Kairo targets IEEE 754-2019 (the 2019 revision of IEEE 754-2008) for all binary floating-point types: f16, f32, f64, f128.

What this means concretely:

  • All four basic arithmetic operations (+, -, *, /), sqrt, and fma produce correctly rounded results in round-to-nearest-even mode (the IEEE default). The result is the representable value closest to the infinitely precise result, with ties going to even.
  • Intermediate results within a single expression may be fused into FMA operations by the compiler (FP contraction is on by default, not fast). This can produce results that differ from performing the operations separately with two roundings. If you need strict per-operation rounding, use --fp-contract=off.
  • Overflow produces inf, underflow produces 0.0. Operations that produce NaN (e.g., 0.0 / 0.0, sqrt(-1.0)) propagate NaN per IEEE 754; no crash, no trap. Check for NaN explicitly with std::is_nan() when needed.
  • NaN payload bits are not guaranteed to be preserved across arithmetic operations and are not guaranteed to be portable across architectures.

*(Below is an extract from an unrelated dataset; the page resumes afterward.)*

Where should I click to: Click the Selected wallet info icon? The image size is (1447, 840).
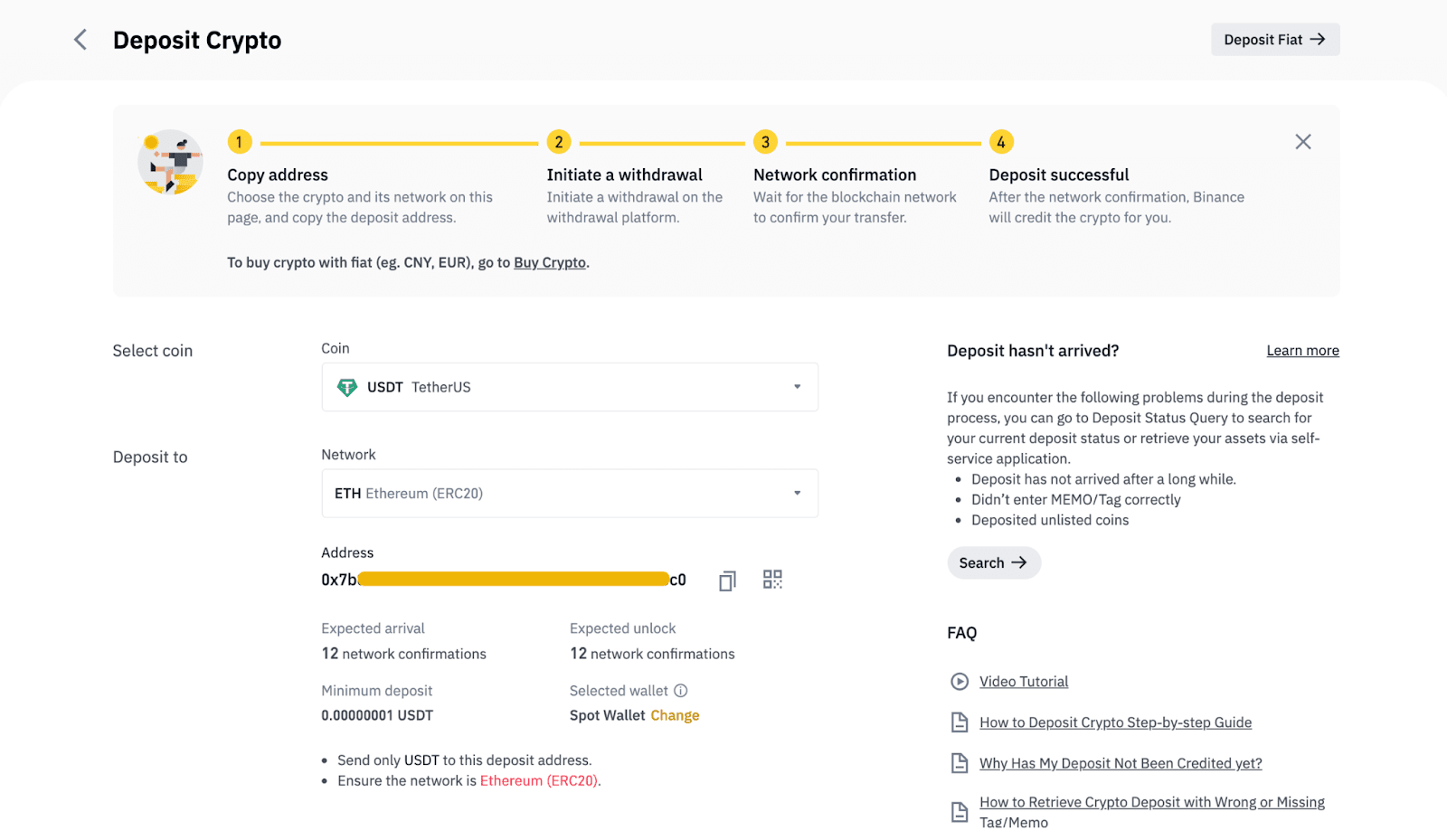click(x=681, y=691)
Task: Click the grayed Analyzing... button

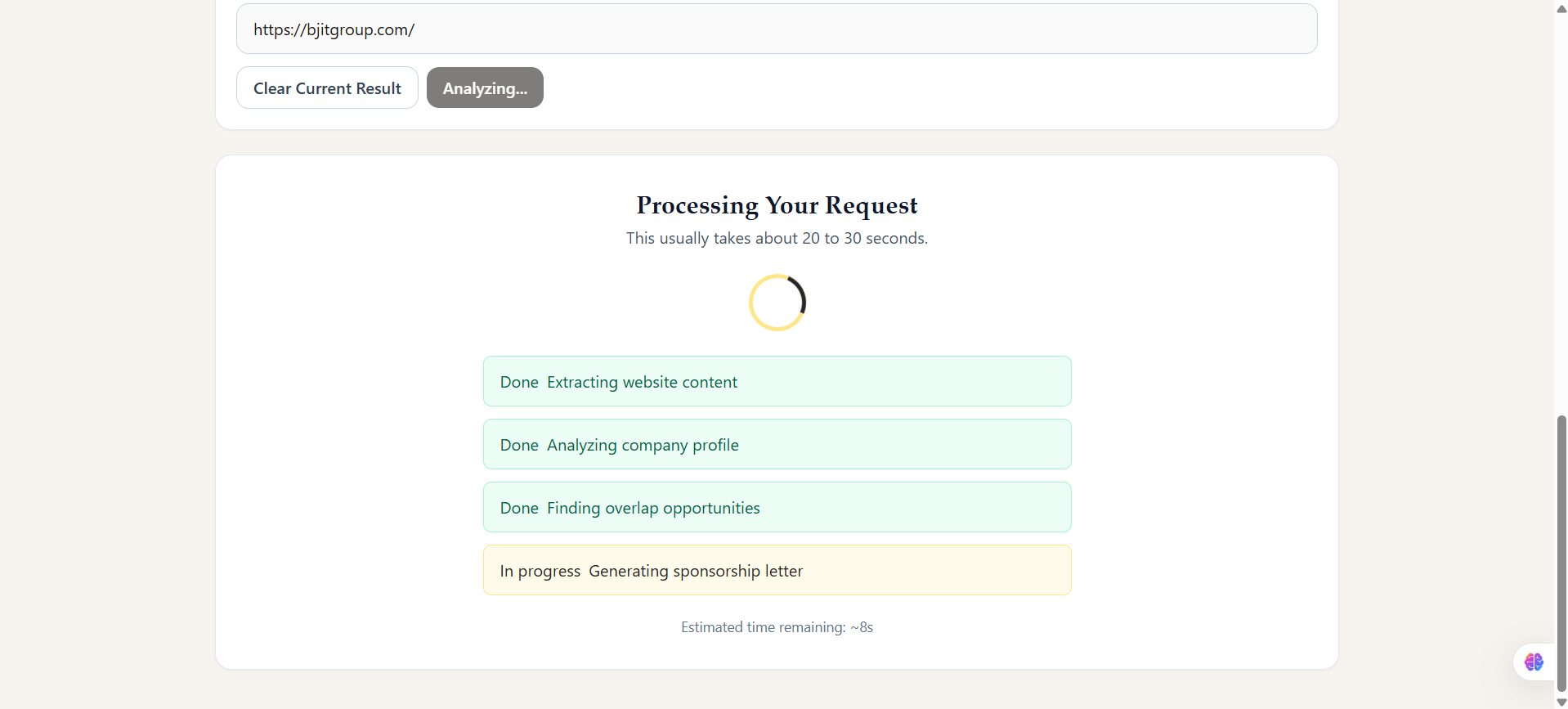Action: click(485, 88)
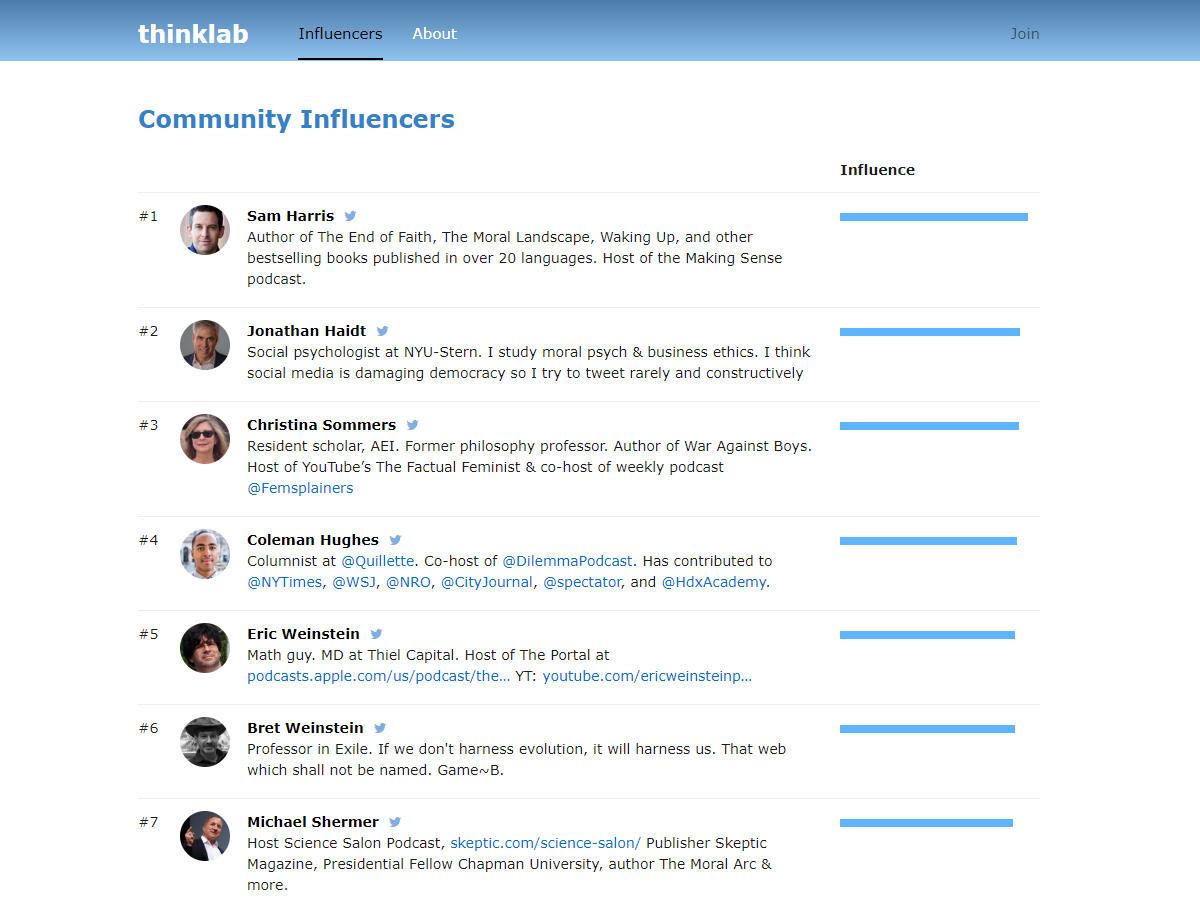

Inspecting NaN bit patterns is explicitly unsupported behavior. If you need NaN payloads, use f32::from_bits / f64::from_bits and document why.
  • The 2019 standard deprecated the non-associative minNum/maxNum operations from 2008 and replaced them with minimum/maximum which have well-defined NaN handling. Kairo’s min/max builtins follow the 2019 semantics.
  • Subnormal (denormal) numbers are handled per IEEE spec by default. Flush-to- zero mode is not enabled unless you explicitly opt in with --fp-model=fast or the @float_mode(fast) block annotation.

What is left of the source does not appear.